The city board of education and the Blount County Commission have been in negotiation for several months but Housch and Probate Judge David Standridge have not been able to reach agreement.

“I want everyone to understand that nothing was done intentional (by the county) but it needs to be rectified. It was simply an accounting error that resulted in automotive sales tax being underpaid,” said Housch. “I just don’t understand the logic in asking us to accept one year’s worth (of tax revenue) instead of the full amount.

“We’ve agreed to compromise but haven’t been able to reach an agreement (on the amount). This has happened in other counties and I don’t know of a oneyear settlement anywhere else.”

Housch made no formal recommendation to the board but did advise the board that he would consult with the system’s attorney and have a recommendation at the November meeting.

Board member Geoff Smith seemed to sum up the board’s stance when he said, “I believe the taxpayers would want that money to go to our children – where it was meant to go to begin with.”

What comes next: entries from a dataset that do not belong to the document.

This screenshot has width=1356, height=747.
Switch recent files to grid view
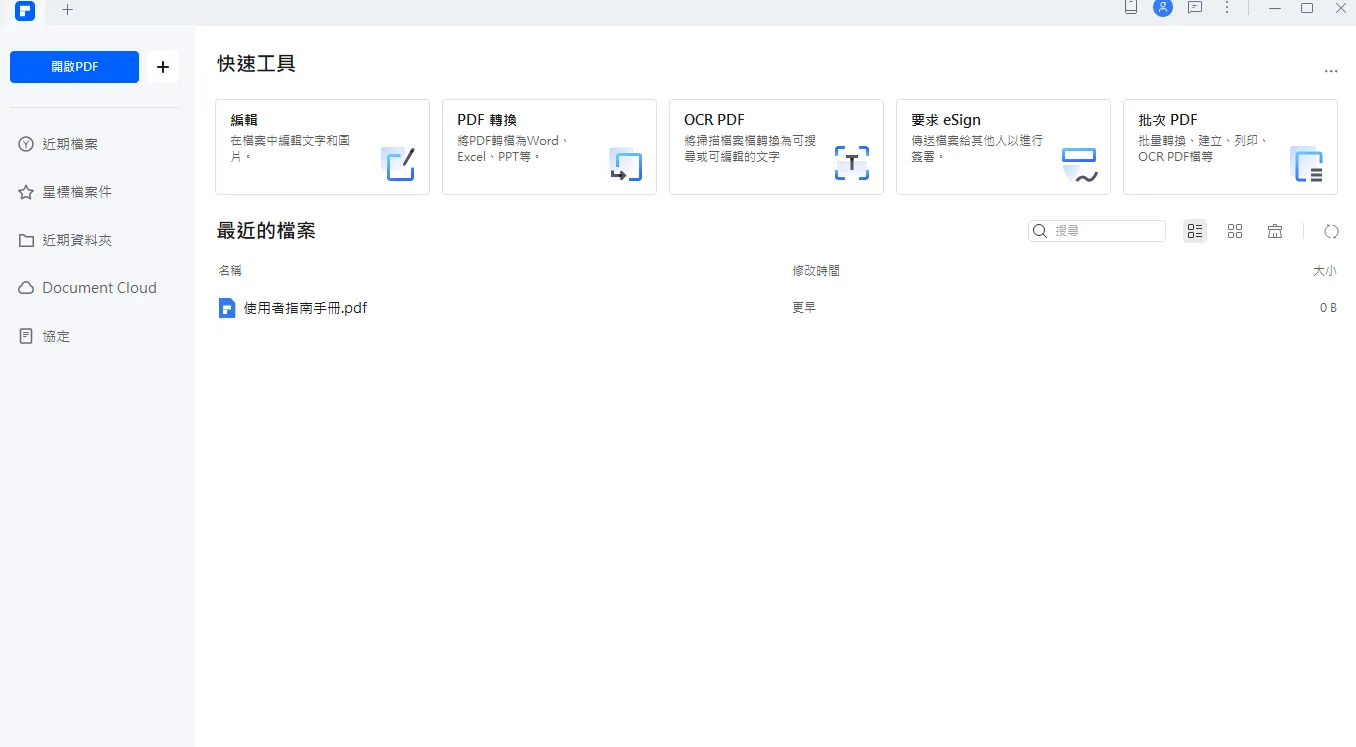point(1234,231)
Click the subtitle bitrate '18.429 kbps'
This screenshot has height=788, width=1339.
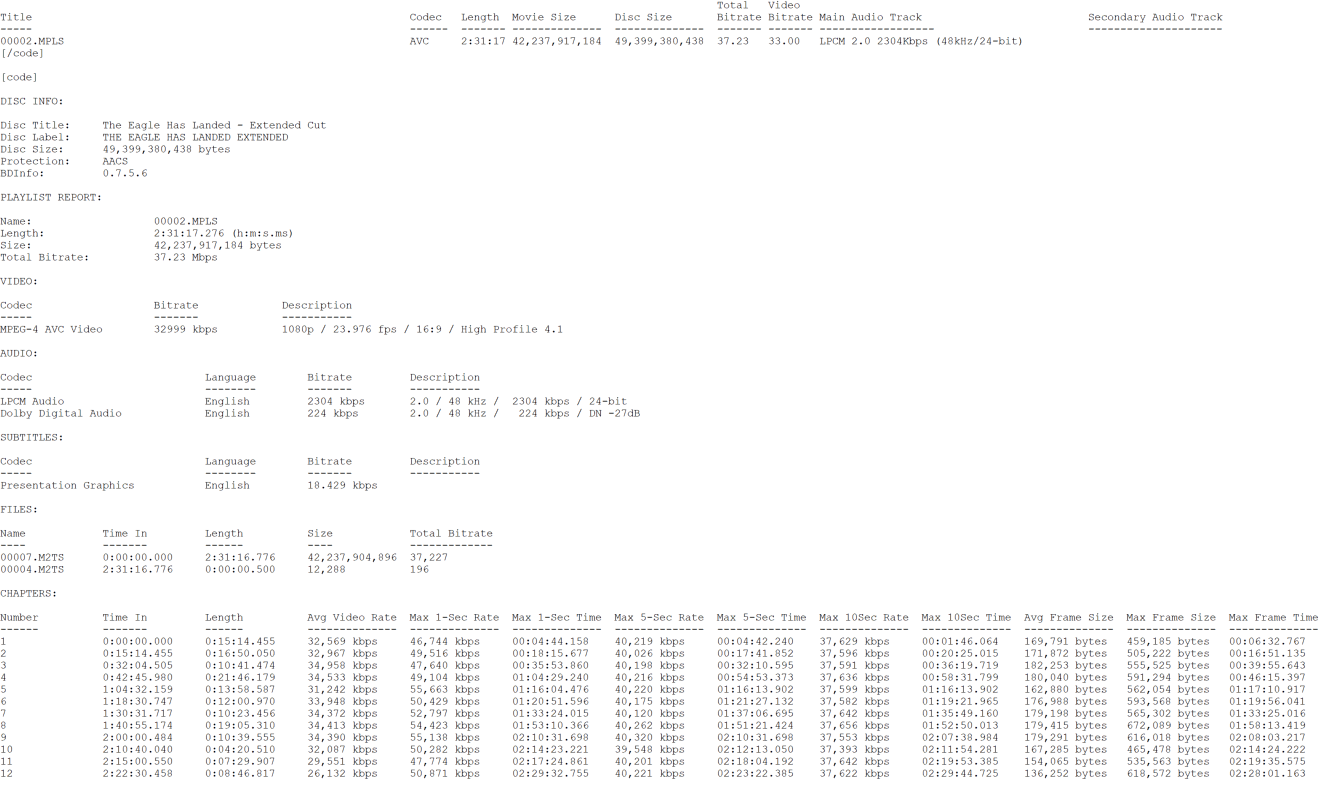coord(342,485)
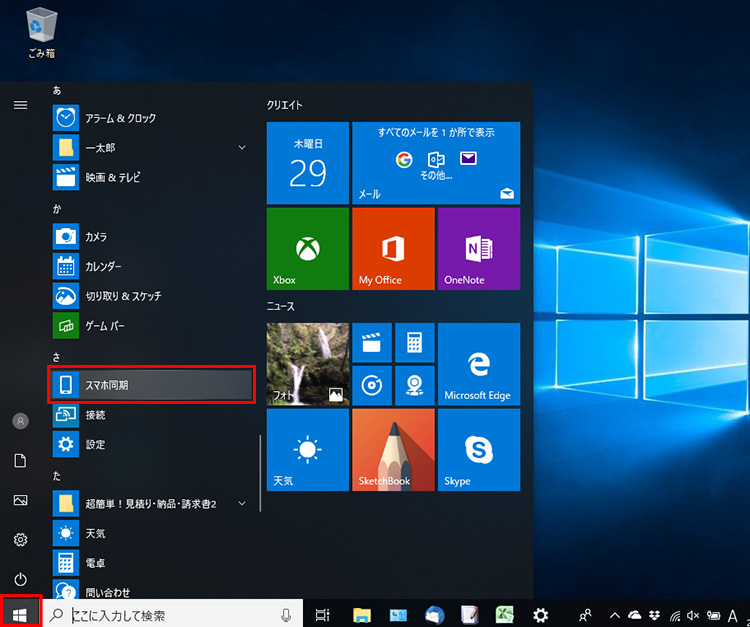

In other business, the board received a summary of class sizes for the elementary school. The system tries to maintain an average class size of 18 in grades K-3, 26 in 4-6, and 29 in the high school.

The current class sizes are: 17 in kindergarten; 16 in first grade; 21 in second grade; 17.5 in third grade; 26 in fourth grade; 23 in fifth grade; and 23 in sixth grade.

The board closed with a discussion of the process to be used in selecting the next superintendent. Housch announced in September that he would be retiring at the end of the current calendar year.

The deadline for applications is this week and the board has scheduled a work session for Monday, Nov. 2, at 6 p.m. to begin the process of going through the applications and resumes that have been received.

Board president Bill Burdette said that 25 applications have already been received for the position.